We recently had the pleasure of catching up with Robert Kaye, “lead geek” at MusicBrainz, a community music database that “attempts to create a comprehensive music information site.” Kaye fills us in on what is happening at MusicBrainz, including extensive background on the project, how they use CC licenses, and their goal to add broader support for classical music.

Where does MusicBrainz fit in the open content ecology?
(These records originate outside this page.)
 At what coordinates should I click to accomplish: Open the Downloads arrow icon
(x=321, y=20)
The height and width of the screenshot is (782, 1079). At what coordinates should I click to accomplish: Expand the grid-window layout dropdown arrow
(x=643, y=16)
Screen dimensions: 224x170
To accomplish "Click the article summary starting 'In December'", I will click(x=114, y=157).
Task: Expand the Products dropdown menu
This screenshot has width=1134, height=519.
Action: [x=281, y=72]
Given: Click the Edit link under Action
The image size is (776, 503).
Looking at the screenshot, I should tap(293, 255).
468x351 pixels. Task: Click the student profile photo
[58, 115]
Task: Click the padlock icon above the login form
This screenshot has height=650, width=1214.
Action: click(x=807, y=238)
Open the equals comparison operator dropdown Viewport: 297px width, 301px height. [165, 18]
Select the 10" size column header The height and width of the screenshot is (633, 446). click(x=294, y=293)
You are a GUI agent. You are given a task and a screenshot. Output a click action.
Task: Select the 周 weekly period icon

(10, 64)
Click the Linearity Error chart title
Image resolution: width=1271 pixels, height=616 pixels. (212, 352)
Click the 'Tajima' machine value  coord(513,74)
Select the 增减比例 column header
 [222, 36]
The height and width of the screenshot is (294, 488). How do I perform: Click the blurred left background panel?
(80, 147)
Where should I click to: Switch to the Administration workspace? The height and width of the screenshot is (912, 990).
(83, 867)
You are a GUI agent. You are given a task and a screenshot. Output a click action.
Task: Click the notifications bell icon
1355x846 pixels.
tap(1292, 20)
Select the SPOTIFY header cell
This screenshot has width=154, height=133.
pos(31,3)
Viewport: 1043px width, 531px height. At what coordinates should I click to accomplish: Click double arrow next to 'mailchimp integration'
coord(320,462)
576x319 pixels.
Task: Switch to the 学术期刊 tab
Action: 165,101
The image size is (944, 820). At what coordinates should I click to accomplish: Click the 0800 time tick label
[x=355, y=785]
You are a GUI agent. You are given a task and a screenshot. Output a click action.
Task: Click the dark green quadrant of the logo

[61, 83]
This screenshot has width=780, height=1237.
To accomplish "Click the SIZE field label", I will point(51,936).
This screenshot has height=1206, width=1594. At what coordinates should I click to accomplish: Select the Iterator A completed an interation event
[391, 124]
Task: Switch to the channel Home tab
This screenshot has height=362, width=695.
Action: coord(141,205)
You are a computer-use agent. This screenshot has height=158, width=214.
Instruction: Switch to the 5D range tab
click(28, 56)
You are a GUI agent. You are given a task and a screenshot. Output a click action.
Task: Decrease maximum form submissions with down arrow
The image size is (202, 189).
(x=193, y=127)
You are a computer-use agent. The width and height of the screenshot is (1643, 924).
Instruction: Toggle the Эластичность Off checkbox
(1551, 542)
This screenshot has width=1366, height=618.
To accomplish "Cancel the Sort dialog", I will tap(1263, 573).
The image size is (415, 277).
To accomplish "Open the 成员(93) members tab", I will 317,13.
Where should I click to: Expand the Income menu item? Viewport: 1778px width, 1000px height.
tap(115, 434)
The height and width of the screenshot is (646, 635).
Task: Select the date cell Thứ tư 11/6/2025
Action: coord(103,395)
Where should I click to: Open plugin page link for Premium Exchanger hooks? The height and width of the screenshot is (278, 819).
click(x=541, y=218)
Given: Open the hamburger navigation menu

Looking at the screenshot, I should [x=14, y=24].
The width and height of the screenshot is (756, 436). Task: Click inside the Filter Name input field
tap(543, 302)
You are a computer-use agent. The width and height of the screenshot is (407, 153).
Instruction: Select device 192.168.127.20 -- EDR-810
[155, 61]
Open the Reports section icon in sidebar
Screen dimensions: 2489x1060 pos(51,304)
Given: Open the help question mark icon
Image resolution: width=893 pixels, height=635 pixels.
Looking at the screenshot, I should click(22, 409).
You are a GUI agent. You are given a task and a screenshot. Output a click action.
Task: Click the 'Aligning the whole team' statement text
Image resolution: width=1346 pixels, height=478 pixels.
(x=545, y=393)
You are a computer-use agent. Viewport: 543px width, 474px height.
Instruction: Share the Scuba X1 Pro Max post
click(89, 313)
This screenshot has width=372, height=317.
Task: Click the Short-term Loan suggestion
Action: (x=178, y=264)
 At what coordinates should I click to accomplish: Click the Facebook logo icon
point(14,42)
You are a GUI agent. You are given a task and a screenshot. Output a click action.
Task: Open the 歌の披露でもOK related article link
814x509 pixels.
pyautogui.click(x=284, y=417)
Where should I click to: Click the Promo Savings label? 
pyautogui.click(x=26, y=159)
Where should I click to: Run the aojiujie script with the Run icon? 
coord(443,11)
MusicBrainz plays an important role in blazing the path for open databases. We know how to play with open source and music, and we have few examples of how to work
with open structured data. We work hard to make our data useful and available to people, as we believe that Metcalfe’s law also applies to data. Thus, getting lots of people to use our data makes MusicBrainz vastly more useful and valuable. With that in mind, we want to be the de-facto standard for music metadata in the open content ecology.

How does Creative Commons licensing work for MusicBrainz?

We have a lot of data that is in the Public Domain, but some of it is creative output of our community and thus copyrightable. These copyrightable bits are placed under a CC non-commercial license, which then opens the door for licensing this content for commercial use. The CC data bundled with the Public Domain data gives us a package that we license for commercial use. In this case we do not license the Public Domain data, but we charge for convenient and timely access to the data. The CC licenses make it possible for us to operate with this new business model because people have vetted the licenses and are comfortable working with them.

MusicBrainz predates wide awareness of the power of community contributed content. What have you learned from the current crop? What sage wisdom can you impart to community leaders who want their
projects to last?

The community is the project! If you anger your users or don’t keep them engaged then the value of your project plummets. Your software and hardware is worthless if you can’t keep your users happy. Its crucial to get feedback from your community any time you plan to expand features or change the terms of service. Your community can punish you ruthlessly for not listening, or worse, for listening but not following the advice. And you must be careful every step of the way, since one misstep is all it takes to waste years of hard earned credit.

What’s next for MusicBrainz? How can people get involved?

We’re continuing our major push in 2009 for extending our schema and incorporating much better support for classical music. This effort should take us much further down the road to becoming a comprehensive music encyclopedia. Wikipedia for music, if you will. As usual, people can get involved by creating a free account and looking up their favorite artists to see if we’ve done a good job collecting the data for that artist — there is always more data to be added. And if you have a messy music collection that you’ve been meaning to clean up for eons, we can help make that process much easier!